Adding GDF‐15, NT‐proBNP, or hs‐TnT into model 1 did not improve the model performance for the prediction of cardiac events (Table 3 and Table S4). Unexpectedly, higher GDF‐15 levels were not associated with the risk of cardiac events, even though NT‐proBNP and hs‐TnT each showed a significant and independent relationship to the incidence events.

Discussion

In a large general practice population of patients with cardiovascular risk factors, our division of the tertiles of GDF‐15 revealed that the third tertile (>1188.0 ng/L) was significantly and independently associated with all‐cause death and stroke events (except for cardiac events) after adjustment for conventional risk factors and representative prognostic biomarkers, that is, hs‐TnT and NT‐proBNP. The addition of GDF‐15 improved the predictive model that contained traditional risk factors for all‐cause death and stroke events. However, the model improvement was different between death and stroke events compared with NT‐proBNP and hs‐TnT. In the models for all‐cause death, the addition of GDF‐15 to the reference model increased all parameters of c‐statistics, net reclassification index, and integrated discrimination index and enhanced the performance of the model that contained NT‐proBNP and hs‐TnT. In contrast, all 3 markers improved the predictive model for stroke events, and the incremental effect of adding GDF‐15 was relatively smaller compared with those of adding NT‐proBNP and hs‐TnT. When we incorporated GDF‐15 into the models that contained NT‐proBNP and hs‐TnT, GDF‐15 produced only a marginal effect. These findings suggested that GDF‐15 is a strong predictor for all‐cause death, in accord with previous investigations. Our study provides the first report of the unique property that GDF‐15 has prognostic ability for stroke events (except for cardiac events) in Asian patients with cardiovascular risk factors, and the information implicates that the risk stratification for CVD previously reported cannot be extrapolated to the Asian population and that it is important for clinical application of GDF‐15.

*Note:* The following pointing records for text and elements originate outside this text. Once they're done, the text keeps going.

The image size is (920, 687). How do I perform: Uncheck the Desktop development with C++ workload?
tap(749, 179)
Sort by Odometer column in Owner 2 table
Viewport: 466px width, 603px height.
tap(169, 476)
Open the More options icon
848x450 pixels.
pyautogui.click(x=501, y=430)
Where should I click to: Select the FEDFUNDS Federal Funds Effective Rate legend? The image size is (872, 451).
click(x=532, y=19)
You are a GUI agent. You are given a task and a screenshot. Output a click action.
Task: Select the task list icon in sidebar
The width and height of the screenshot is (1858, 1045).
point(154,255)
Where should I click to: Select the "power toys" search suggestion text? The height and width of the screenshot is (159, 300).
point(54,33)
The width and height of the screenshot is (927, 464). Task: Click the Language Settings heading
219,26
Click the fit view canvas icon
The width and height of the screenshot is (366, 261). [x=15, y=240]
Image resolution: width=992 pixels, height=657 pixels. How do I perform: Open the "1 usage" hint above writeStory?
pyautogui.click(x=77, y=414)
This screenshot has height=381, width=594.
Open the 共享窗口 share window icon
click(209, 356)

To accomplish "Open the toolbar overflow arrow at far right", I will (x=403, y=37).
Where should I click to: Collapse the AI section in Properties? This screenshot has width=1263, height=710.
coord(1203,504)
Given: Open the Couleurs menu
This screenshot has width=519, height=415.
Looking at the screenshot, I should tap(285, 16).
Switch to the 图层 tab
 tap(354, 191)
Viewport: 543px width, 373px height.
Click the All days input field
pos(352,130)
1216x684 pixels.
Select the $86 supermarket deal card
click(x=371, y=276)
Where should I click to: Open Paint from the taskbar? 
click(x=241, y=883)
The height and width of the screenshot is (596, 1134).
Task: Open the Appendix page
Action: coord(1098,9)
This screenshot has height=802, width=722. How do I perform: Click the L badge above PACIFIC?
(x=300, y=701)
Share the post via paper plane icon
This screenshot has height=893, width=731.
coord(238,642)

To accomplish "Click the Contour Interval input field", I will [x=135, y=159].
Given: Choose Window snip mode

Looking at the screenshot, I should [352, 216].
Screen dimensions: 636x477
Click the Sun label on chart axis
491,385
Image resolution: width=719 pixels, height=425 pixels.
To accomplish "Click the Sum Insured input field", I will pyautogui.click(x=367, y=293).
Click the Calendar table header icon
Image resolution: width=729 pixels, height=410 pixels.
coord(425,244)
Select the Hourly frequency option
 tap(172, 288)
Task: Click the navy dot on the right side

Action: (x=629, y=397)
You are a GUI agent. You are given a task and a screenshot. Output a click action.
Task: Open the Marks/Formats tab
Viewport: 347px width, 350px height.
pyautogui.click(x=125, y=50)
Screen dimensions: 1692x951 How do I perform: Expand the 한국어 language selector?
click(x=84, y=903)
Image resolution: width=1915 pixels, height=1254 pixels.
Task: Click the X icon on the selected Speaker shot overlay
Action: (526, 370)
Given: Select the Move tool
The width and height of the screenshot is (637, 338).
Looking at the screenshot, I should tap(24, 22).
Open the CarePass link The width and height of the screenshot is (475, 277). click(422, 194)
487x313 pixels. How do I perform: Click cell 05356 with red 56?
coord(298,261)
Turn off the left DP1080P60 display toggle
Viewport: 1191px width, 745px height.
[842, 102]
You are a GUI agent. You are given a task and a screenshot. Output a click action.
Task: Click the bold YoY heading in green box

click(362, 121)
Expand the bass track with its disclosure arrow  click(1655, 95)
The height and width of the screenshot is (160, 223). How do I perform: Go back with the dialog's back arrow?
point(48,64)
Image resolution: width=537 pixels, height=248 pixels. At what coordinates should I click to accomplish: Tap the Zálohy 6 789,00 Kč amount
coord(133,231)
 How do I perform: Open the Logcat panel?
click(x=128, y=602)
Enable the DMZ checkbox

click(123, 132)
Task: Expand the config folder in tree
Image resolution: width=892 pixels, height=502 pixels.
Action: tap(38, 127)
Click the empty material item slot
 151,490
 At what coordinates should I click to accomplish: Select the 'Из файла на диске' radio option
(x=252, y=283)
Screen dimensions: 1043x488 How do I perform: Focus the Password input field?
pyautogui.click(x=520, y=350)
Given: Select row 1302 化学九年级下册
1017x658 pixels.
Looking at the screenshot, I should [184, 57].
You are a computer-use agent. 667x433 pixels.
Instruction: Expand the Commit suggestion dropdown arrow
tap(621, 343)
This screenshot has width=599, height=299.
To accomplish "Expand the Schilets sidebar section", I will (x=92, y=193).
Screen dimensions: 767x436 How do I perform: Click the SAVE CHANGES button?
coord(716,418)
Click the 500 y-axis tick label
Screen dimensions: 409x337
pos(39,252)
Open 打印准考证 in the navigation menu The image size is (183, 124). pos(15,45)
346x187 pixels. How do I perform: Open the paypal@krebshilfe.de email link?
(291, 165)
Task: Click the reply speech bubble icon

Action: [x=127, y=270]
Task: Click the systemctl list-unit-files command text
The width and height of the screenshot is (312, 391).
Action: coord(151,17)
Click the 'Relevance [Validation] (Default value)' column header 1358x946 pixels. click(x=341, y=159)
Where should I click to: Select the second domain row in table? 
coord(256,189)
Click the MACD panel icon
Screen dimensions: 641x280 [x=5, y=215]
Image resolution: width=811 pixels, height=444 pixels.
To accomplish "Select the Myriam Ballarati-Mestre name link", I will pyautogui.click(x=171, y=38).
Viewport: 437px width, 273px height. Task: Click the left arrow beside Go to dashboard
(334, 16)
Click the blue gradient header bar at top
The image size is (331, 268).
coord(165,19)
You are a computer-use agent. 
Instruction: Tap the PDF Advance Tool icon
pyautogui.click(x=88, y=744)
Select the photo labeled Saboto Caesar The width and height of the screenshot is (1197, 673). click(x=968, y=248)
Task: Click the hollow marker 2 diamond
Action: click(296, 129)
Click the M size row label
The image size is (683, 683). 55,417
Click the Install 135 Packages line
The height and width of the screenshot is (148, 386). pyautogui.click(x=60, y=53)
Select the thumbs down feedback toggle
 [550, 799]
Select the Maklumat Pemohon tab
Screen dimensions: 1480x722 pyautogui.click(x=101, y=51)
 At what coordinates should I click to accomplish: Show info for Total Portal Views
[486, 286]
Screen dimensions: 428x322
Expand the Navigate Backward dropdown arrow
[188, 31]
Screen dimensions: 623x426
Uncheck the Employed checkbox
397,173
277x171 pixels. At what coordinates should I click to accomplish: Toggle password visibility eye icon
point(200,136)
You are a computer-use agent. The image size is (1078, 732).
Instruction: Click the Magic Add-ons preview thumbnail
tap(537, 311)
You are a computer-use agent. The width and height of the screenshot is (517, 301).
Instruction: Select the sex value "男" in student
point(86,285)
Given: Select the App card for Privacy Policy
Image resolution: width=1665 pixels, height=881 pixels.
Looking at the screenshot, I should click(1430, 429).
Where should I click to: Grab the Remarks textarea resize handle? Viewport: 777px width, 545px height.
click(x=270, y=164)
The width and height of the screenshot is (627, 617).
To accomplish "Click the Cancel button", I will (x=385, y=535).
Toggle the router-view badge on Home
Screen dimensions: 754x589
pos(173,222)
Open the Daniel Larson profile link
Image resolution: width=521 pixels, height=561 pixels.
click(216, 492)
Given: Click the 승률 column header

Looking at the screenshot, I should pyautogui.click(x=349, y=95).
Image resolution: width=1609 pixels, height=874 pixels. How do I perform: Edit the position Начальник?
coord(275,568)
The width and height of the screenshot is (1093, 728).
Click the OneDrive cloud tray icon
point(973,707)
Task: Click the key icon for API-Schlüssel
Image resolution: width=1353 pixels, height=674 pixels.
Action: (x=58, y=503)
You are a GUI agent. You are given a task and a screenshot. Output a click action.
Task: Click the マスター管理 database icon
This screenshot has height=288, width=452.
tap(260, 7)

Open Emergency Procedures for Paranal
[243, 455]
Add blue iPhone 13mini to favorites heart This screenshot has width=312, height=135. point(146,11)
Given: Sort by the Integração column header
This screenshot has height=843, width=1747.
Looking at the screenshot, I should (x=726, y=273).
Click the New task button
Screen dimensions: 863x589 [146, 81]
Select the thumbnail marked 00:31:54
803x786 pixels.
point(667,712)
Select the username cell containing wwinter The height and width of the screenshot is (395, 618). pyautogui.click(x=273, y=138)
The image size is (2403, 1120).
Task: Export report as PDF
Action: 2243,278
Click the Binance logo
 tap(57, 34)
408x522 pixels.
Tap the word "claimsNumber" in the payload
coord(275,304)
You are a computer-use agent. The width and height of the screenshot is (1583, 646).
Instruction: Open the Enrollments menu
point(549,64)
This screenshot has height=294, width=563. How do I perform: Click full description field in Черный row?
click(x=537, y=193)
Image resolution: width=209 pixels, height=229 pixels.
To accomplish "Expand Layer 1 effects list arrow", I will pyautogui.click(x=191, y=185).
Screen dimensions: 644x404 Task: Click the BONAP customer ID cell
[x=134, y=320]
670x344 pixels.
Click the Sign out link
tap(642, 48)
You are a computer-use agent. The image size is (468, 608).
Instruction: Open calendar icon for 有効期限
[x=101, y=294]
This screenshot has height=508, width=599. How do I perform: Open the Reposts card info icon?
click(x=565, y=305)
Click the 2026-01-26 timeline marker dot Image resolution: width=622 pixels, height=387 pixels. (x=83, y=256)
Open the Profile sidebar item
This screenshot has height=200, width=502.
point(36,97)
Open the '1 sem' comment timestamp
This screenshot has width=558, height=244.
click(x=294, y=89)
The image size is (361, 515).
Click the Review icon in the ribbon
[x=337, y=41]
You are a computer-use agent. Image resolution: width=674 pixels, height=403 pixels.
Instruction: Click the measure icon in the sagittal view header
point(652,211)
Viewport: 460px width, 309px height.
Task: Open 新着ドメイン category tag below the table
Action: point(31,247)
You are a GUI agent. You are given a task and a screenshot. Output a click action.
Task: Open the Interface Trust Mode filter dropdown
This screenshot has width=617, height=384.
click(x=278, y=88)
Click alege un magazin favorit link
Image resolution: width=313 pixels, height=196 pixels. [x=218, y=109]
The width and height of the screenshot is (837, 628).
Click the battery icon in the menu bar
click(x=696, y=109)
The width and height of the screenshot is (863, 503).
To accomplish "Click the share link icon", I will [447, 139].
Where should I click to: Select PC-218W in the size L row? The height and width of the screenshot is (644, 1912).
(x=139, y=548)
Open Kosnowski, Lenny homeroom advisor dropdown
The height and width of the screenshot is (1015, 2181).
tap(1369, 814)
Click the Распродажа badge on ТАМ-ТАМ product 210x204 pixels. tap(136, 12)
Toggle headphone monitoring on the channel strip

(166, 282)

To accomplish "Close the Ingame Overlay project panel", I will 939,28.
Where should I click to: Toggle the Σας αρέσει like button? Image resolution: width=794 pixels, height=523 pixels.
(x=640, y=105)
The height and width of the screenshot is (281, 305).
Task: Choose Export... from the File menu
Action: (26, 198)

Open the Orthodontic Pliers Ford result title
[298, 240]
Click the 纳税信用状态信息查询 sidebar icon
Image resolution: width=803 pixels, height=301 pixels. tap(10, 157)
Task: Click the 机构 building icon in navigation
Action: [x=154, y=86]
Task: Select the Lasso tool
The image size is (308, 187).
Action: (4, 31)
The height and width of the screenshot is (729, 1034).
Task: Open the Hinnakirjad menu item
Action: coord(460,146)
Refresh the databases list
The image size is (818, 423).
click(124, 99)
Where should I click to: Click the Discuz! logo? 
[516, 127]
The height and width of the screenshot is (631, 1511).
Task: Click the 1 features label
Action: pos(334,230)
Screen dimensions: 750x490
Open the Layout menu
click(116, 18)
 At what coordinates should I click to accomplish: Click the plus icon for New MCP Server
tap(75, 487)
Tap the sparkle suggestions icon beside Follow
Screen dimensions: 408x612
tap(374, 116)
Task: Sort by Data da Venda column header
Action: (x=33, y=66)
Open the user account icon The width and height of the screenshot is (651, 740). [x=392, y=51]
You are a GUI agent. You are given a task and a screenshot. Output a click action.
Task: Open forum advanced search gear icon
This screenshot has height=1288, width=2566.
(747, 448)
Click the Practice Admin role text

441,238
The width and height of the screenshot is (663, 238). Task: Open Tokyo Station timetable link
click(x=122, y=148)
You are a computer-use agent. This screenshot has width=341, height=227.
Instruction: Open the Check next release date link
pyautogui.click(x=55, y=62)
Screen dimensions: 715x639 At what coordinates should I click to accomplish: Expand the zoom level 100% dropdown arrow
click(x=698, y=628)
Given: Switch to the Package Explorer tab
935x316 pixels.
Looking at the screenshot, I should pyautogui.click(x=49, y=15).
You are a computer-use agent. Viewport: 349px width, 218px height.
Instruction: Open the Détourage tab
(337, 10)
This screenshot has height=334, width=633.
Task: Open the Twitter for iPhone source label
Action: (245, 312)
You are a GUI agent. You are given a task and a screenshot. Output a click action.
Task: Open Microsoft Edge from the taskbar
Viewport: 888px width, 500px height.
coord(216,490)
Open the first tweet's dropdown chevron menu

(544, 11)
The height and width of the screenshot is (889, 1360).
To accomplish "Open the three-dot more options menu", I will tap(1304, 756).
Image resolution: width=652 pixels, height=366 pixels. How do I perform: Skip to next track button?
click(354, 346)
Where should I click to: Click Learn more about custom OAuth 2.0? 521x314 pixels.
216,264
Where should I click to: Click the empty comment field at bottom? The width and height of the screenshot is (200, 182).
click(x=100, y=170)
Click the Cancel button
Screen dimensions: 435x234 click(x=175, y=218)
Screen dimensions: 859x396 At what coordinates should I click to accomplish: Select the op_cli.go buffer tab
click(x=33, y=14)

Predictive Ability of GDF‐15 for Stroke Event

We observed the prognostic value of GDF‐15 for stroke events in patients with cardiovascular risk factors. Only a few studies have focused on the relationship between GDF‐15 and stroke, despite the high expression of GDF‐15 in the central nervous system. 13 Higher GDF‐15 levels were reported to be associated with incident stroke events in patients with atrial fibrillation 21 , 22 and ischemic heart disease. 23 , 24 Wang et al 25 reported that higher GDF‐15 levels were associated with incident ischemic stroke in Chinese patients with hypertension, but that study’s population was small. In contrast, some population‐based studies of White individuals showed no association of blood GDF‐15 levels with incident stroke. 15 , 26 The prognostic impact of GDF‐15 for stroke incidence may thus have racial differences. Cerebral small‐vessel disease has been suggested to be more common in Asians compared with White individuals. 27 , 28 The present study is the first to reveal that GDF‐15 was associated with stroke events and improved the prognostic capacity of an established risk prediction model in a large Asian population with cardiovascular risk factors.

Notably, our findings demonstrated that GDF‐15 was associated with stroke events after adjustment for representative prognostic biomarkers (hs‐TnT and NT‐proBNP) and that the effects of GDF‐15 to discrimination and risk reclassification of the predictive model consisting traditional risk factors were equivalent to NT‐proBNP and hs‐TnT. It was reported that NT‐proBNP has predictive ability for stroke events in community‐dwelling individuals 29 and that hs‐TnT predicts ischemic stroke in patient with atrial fibrillation. 30 GDF‐15 might be a predictive marker for stroke events as with NT‐proBNP and hs‐TnT.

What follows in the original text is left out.